▶ **WHAT THE TASK ASKS**
Condense the paragraph of the data quality excerpt that begins "If the conditions for data auditing are not met" into a short bulleted list that keeps its main facts.

▶ **EXCERPT PROVIDED**
━━━━━━━━━━━━━━━━━━━━

Ideally, the data are compared using real world data, which allows for validation and, if required immediate corrective actions. This method is termed data auditing and is the only way of measuring the quality level of dimensions like accuracy, completeness. Furthermore, by going through the data itself, one can discover data quality issues that were unexpected and therefore are of great value for taking corrective measures to improve data quality. However, data auditing comes at a high cost as it is very time consuming and the need of experts in the respective field is required. Furthermore, data auditing can be also very labor-intensive and requires that data controllers have access to the actual data.

For example, consider the metadata of publications that are contained in publication databases. If a data controller validates the content of the metadata fields with the metadata as indicated on the publications, inaccuracies can be detected. These can contain expected flaws like spelling errors but can also provide valuable information on unexpected errors that also might be highly relevant in the context of bibliometric analyses.

If the conditions for data auditing are not met, data controllers can use rule-based checking in order to determine data quality. This method heavily relies on business rules that are drafted based upon the domain knowledge and experience that the data controllers have with regards to the data. Consequently, these rules can only check for flaws that were anticipated by the data controllers. However, rule-based checking also offers important advantages, especially as they can be automated after conversion to validation rules, which allows for the identification of the errors (or possibly correct outliers!) via data mining techniques. Nevertheless, the presumed errors still need to be corrected, which remains labor-intensive.

3.2 Subjective DQ measurement methods

Some dimensions, however, cannot be measured objectively because of their intrinsic properties. For example, the dimension relevancy pertains to the extent to which data is applicable and helpful for the stated objective. Obviously, this dimension can only be evaluated using the perception of the users. Although this results in a subjective scoring, user evaluations are the only way to measure dimensions that describe external data quality attributes. Internal data quality dimensions on the contrary are preferably measured using objective DQ measurement methods as described above.

━━━━━━━━━━━━━━━━━━━━

▶ **EXTRACTED ENTRIES**

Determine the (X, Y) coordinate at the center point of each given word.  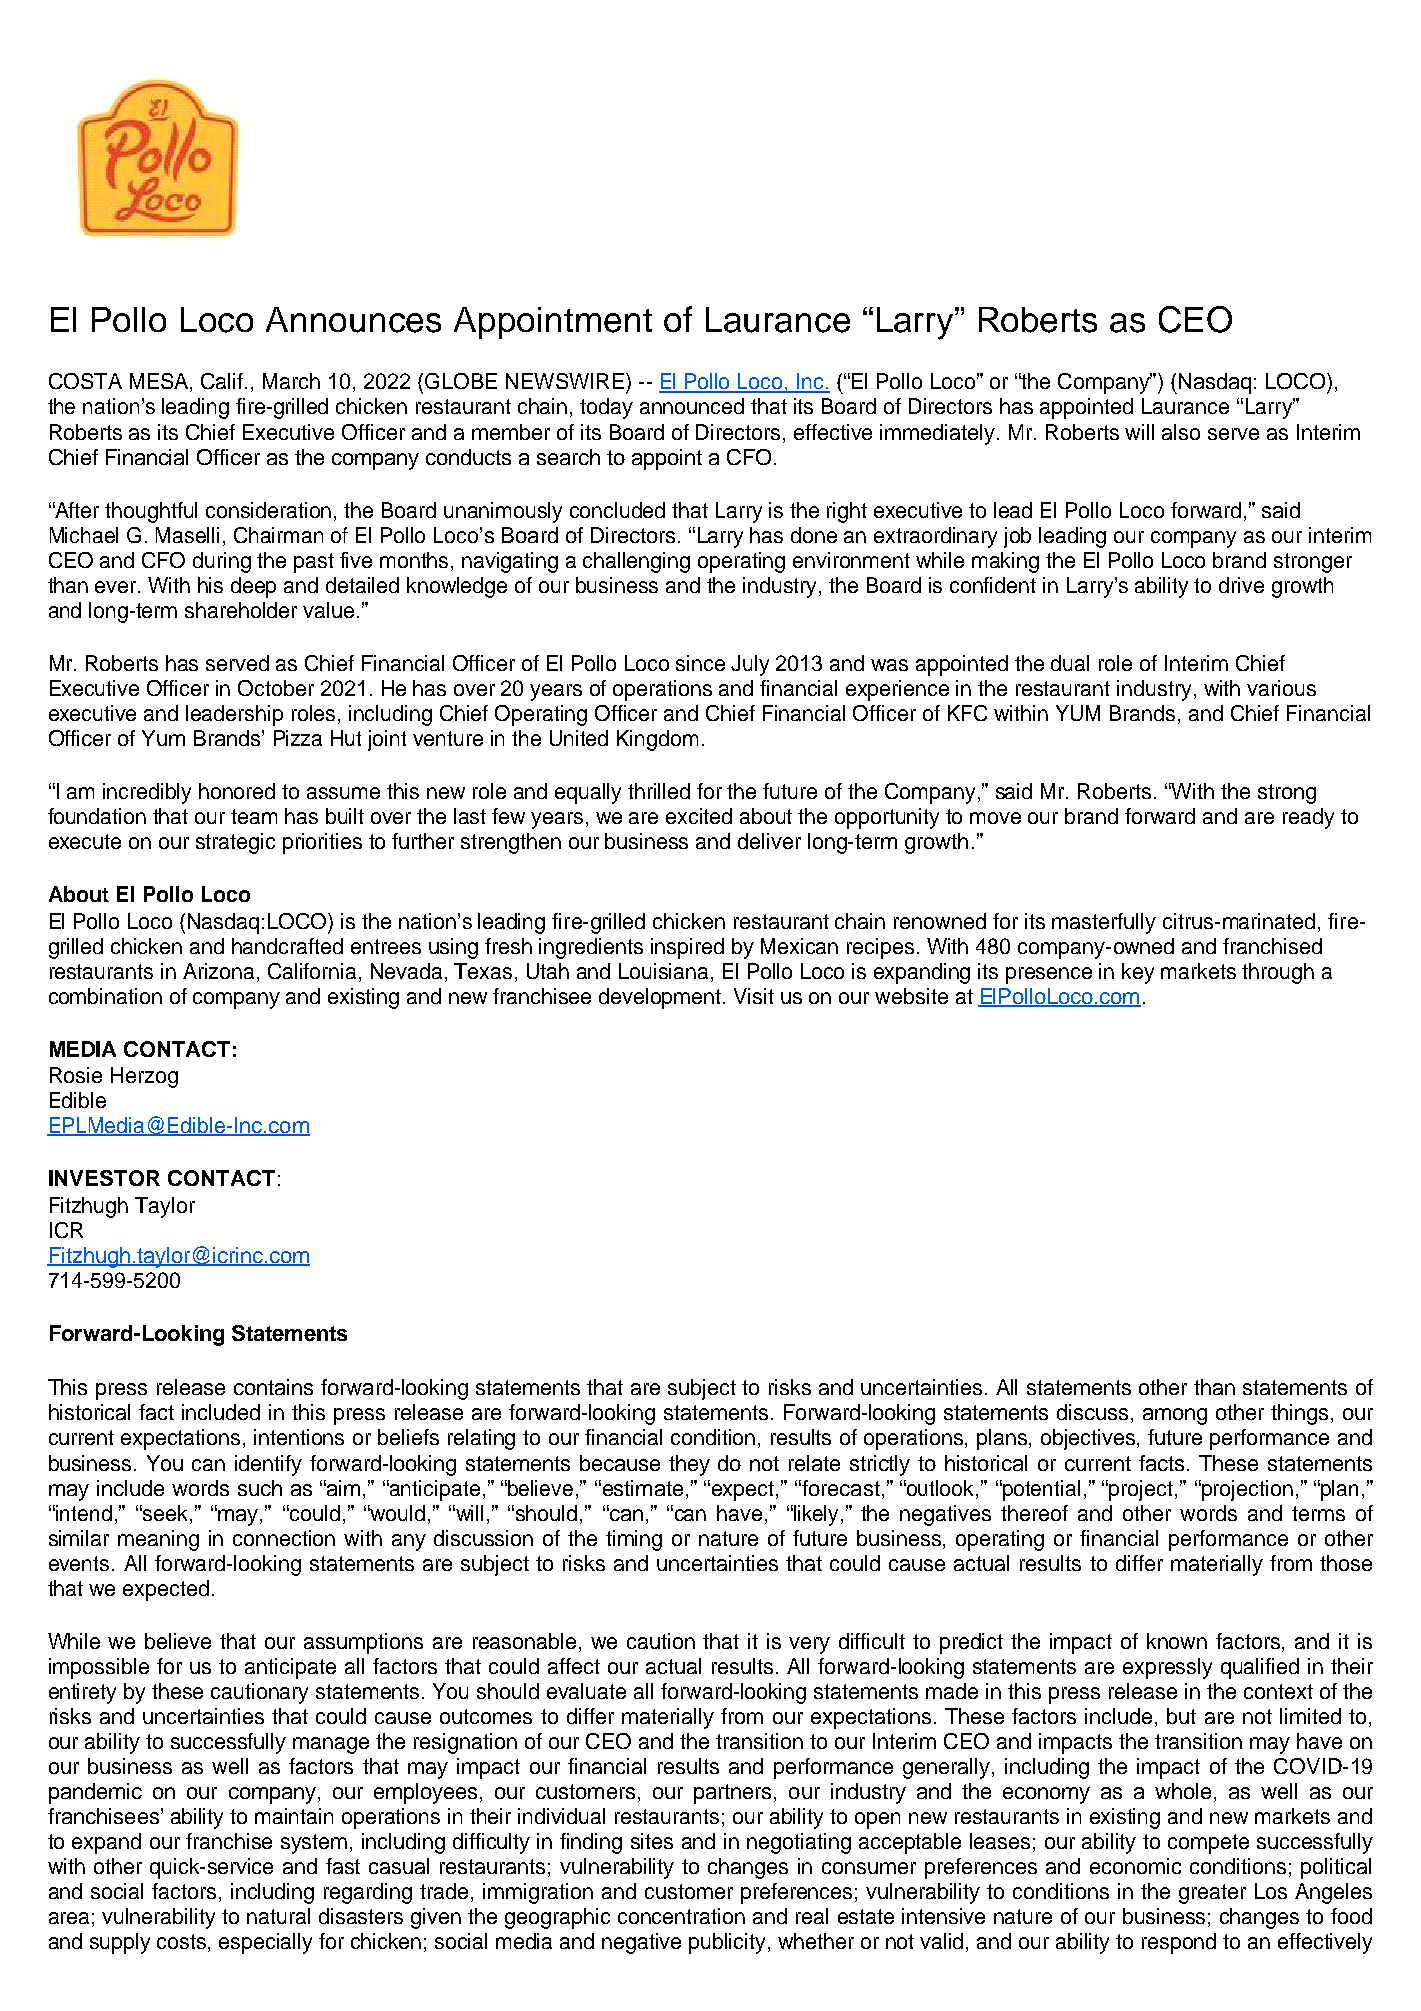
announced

━━━━━━━━━━━━━━━━━━━━

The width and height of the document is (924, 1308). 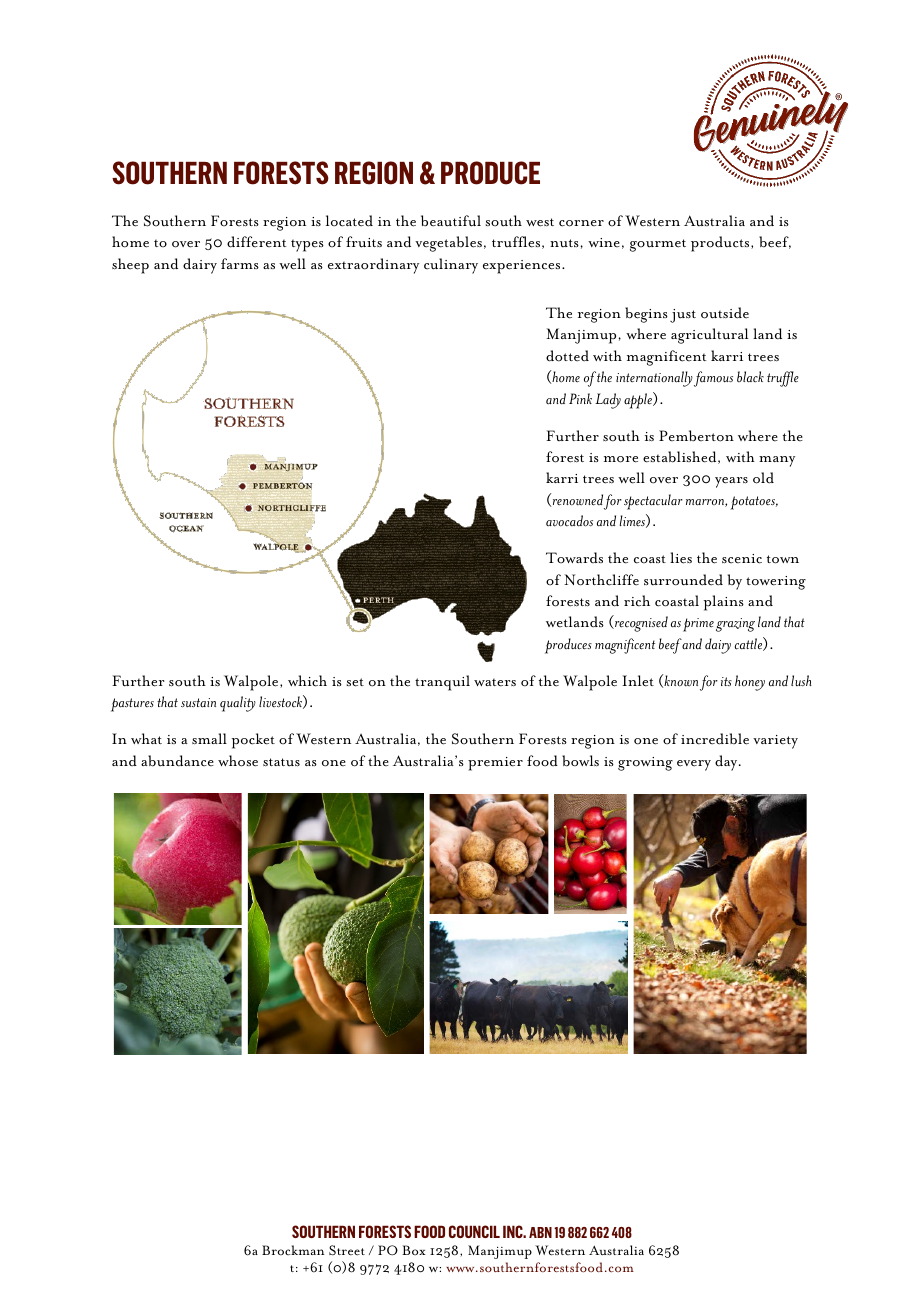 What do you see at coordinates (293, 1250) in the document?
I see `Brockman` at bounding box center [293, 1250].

━━━━━━━━━━━━━━━━━━━━

▶ **ANSWER**
- When the conditions for data auditing are not met, data controllers can use rule-based checking to determine data quality.
- The method depends on business rules drafted from the controllers' domain knowledge and experience with the data.
- As a result, it can only detect flaws the controllers anticipated.
- Once converted to validation rules, the checks can be automated, so data mining techniques can identify errors or possibly correct outliers.
- The presumed errors still have to be corrected, which remains labor-intensive.